Wouldn't and even couldn't if indeed Clarke's position on amateur status for the CHL is correct. But he said 'wouldn't' and we proceeded from there. I wondered why he felt the CHL wouldn't have an interest in having signed players backconsidering how much better they make the league.
"We would hope that [the CHL] wouldn't accept them because having a handful of players... and what are we talking about here realistically in the course of one year?" [Clarke] asked. "How many players go up and down? Is it 5 at the most? How many guys do you know last year that were on two-way contracts who went up, played 5 games and came back down?"
And that's where I got confused. Was he talking about all the players who have signed entry level contracts or just the guys who began the year in the NHL, played up to 9 games and were returned to their junior teams? Obviously, guys in the former category far outnumber the latter and it's a huge difference.
I wanted clarification: are we talking about all the players who have signed entry level contacts but are back in the CHL?
"Well yeah.
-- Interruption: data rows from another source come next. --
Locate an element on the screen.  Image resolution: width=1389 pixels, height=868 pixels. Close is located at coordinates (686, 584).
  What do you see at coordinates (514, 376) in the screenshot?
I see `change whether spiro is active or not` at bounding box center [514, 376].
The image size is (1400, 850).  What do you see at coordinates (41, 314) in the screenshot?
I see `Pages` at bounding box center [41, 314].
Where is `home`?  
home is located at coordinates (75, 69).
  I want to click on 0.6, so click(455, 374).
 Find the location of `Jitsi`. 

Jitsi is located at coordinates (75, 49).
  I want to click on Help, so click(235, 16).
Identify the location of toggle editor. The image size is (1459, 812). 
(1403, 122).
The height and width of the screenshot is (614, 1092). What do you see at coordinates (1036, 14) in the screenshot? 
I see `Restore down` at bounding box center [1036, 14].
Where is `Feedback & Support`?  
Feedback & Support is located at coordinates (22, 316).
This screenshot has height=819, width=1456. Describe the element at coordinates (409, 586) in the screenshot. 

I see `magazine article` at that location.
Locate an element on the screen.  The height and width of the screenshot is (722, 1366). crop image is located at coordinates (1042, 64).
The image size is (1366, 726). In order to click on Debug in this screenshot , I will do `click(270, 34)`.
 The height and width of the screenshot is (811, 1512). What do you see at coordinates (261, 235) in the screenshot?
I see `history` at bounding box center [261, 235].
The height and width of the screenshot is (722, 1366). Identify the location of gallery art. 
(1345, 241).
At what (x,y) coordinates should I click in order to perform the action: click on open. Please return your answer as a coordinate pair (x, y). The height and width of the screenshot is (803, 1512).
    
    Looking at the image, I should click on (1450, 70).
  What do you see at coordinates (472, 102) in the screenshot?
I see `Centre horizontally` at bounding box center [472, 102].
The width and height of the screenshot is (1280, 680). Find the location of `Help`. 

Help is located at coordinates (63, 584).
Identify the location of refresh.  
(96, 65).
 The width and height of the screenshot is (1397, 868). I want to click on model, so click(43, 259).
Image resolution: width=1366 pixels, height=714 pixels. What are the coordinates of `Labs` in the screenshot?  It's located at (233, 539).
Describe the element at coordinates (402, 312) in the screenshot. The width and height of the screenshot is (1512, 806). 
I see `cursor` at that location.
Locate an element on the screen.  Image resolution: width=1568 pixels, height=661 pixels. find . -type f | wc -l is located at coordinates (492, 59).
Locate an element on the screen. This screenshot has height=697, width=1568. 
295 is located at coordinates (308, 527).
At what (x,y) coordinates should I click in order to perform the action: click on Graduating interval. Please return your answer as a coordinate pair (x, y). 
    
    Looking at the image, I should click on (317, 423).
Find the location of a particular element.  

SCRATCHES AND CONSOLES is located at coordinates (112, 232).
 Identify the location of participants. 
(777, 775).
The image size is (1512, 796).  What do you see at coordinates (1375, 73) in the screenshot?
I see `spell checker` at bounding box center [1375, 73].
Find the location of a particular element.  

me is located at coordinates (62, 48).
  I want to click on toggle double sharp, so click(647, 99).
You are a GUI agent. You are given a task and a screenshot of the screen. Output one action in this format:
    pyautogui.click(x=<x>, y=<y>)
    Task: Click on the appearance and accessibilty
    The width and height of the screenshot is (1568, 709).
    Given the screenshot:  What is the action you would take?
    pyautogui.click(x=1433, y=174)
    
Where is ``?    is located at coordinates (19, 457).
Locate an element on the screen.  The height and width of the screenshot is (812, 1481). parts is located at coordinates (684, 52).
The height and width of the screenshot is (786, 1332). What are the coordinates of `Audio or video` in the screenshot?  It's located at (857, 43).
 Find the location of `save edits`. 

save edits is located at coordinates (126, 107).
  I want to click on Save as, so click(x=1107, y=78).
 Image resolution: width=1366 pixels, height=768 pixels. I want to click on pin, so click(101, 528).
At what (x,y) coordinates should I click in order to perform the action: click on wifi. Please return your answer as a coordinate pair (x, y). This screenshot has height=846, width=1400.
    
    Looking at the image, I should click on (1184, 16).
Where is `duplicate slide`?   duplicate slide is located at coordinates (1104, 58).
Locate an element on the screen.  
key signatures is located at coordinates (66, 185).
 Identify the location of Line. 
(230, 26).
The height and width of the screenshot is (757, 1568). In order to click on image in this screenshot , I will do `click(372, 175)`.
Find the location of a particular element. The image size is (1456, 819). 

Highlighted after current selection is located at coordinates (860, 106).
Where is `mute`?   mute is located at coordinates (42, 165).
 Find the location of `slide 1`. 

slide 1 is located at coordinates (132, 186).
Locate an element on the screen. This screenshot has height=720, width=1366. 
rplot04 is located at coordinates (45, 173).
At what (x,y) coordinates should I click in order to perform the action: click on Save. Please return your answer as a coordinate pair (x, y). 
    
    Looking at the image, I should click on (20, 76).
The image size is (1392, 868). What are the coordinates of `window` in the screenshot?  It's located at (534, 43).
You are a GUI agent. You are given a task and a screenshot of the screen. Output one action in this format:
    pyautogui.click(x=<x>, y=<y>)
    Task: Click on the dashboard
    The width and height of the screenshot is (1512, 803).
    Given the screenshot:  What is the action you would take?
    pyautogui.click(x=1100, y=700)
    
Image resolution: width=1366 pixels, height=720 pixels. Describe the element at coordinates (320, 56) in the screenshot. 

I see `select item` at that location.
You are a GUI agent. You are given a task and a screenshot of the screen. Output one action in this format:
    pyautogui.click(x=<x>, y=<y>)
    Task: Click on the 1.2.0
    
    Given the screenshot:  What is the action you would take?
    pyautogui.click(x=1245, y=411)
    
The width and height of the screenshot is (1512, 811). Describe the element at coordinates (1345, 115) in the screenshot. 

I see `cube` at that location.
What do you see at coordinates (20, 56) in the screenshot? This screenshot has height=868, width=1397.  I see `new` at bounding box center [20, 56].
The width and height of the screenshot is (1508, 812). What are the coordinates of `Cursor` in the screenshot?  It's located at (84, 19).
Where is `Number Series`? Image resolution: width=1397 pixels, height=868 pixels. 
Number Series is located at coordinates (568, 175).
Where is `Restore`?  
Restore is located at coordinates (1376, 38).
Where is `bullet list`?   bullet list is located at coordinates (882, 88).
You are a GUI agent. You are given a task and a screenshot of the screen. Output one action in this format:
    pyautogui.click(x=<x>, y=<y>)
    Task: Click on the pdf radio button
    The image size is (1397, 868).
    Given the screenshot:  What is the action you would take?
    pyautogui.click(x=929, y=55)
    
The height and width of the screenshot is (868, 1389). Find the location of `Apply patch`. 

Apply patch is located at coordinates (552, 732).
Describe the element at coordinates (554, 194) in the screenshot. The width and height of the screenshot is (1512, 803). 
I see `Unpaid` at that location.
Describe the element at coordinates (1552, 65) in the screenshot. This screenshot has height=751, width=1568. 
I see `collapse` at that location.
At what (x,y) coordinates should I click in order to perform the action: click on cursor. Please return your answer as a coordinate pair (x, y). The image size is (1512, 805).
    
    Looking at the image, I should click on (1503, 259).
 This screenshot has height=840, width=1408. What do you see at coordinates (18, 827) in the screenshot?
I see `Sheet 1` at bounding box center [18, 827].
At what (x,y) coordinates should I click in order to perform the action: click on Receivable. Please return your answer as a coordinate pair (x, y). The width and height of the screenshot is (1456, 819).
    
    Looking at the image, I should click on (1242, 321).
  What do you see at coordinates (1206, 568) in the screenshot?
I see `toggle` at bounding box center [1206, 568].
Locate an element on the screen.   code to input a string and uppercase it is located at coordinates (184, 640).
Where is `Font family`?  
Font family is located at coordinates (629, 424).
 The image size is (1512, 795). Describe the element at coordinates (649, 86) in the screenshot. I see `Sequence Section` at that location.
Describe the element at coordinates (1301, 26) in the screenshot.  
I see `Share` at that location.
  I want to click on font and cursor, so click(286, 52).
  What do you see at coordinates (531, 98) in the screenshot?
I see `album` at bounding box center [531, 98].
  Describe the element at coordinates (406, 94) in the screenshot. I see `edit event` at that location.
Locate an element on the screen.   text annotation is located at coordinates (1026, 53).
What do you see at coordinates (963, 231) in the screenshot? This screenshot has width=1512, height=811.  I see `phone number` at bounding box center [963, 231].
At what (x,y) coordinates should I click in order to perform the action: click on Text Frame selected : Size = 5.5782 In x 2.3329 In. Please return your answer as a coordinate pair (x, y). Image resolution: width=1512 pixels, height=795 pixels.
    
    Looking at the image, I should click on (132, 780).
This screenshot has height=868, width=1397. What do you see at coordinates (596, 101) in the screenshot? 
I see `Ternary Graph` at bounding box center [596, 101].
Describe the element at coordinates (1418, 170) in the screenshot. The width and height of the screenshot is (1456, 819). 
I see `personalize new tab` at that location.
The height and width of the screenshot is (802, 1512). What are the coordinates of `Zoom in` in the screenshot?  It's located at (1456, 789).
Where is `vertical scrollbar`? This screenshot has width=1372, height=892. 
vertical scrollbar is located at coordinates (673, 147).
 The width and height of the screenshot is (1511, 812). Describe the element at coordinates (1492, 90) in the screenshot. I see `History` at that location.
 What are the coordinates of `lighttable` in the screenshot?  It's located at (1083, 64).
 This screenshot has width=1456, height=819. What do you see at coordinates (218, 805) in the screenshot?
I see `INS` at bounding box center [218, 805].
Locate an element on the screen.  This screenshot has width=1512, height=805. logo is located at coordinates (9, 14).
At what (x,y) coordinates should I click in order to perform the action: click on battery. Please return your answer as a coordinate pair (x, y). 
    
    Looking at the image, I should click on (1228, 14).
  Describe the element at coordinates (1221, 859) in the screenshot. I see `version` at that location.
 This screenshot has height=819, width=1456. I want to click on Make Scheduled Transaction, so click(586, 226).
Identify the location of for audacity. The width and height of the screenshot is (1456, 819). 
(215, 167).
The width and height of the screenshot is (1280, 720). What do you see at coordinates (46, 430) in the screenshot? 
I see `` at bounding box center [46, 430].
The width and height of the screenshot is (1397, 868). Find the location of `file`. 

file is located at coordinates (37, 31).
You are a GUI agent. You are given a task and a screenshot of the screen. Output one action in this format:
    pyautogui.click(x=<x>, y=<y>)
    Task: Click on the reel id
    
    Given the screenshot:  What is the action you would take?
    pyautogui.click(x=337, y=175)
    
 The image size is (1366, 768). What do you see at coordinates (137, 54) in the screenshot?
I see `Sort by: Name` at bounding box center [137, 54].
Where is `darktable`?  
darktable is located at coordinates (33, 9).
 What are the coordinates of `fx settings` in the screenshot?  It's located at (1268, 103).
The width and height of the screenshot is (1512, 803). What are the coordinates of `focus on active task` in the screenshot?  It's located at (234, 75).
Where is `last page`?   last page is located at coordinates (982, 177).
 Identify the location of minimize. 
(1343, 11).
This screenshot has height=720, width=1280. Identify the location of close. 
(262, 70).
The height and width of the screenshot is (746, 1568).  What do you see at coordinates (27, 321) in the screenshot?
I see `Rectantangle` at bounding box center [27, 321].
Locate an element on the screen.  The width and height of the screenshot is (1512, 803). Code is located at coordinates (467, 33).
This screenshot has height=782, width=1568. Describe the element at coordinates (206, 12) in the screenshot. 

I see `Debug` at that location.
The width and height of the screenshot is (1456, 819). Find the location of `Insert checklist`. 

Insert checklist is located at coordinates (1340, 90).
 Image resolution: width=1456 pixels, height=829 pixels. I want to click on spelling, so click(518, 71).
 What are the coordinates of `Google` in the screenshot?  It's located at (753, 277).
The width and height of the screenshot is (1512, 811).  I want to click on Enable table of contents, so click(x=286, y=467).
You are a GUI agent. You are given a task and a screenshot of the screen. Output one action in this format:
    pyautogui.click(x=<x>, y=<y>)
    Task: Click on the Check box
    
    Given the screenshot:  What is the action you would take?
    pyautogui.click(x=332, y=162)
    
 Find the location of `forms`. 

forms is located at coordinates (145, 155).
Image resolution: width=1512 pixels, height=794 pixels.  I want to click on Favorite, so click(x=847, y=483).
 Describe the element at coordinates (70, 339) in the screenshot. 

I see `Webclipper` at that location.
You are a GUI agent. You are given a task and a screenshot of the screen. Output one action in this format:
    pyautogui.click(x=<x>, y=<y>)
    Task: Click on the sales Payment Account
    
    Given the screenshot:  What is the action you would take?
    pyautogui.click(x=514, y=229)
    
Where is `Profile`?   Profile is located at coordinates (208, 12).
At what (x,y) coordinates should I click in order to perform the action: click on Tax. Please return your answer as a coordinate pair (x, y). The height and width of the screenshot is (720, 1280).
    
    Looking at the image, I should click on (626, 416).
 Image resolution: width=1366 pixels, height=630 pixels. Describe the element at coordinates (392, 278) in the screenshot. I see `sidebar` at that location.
The guys that sign the entry level contracts get a signing bonus and usually end up playing right?"
"OK but there's a lot more than 5 guys in the CHL who have signed their first NHL deal," I countered, "I mean half the guys drafted in the first round this past June have already signed."
That seemed to catch him off guard a bit but only for a minute.
"Yeah they're signed but those guys are going to end up playing in the NHL or have a signing bonus," he replied, "The other guys that have signed their signing bonus should go to the American Hockey League or to the IHL where they could develop with professional players."
I sat in silence for a minute. That answer made zero sense to me; you don't "sign a signing bonus," you receive a bonus for signing the contract. [Clarke] seemed to believe that it was a foregone conclusion that every player chosen in the 1st round of the 2012 draft, and signed since June, was going to play in the NHL this year had there not been a lockout. (Coming Down The Pipe!, Oct. 30)
If you're emotionally invested in the issue, please give Flaming's entire five-part series (1, 2, 3 and 4) a thorough read. Block-quoting the choicer excerpts does not do his work justice.
The CHLPA has enough smart people working for it to take it somewhat seriously, but all this does is attest to how it needs to streamline down a simple mandate, shorn of buffoonish elements such as Laraque and spokesman Derek Clarke. There is not a single person who follows major junior hockey who does not want the 16- to 20-year-old players' needs and welfare looked after well.
Stuff such as this displays a baffling ignorance of how the sport works at the developmental level. The NHL teams typically do not have enough room in their farm systems for all the players they wish to have under contract. Do hockey parents, who not incidentally are not the driving force behind the CHLPA, really want their teenagers playing in the ECHL and living on their own?
The CHL-NHL agreement could stand to be amended to allow a handful of prospects play in the American League. Going from one extreme (no draft pick from the CHL can play in the AHL until age 20) to the other (no signed draft picks can play in the CHL, period) is a bizarre notion.
All that being said, there's no reason anyone's eyes should have bugged out >upon reading "the CHLPA would set up a charitable arm" to fund players education packages which would mean "the owners would actually be saving money." That should be taken on faith since the outside group handling the teams' contributions are all, as we've been assured, working for free. Not that anyone would wonder what tangible benefit a group would get if a Windsor Spitfires player can now play for Michigan State.
Anything and everything major junior teams to look after their players should be continually evaluated. Tweak the their weekly stipend, increase movement to the AHL or NCAA. But all this needs to be work in within the framework of the hockey world's reality.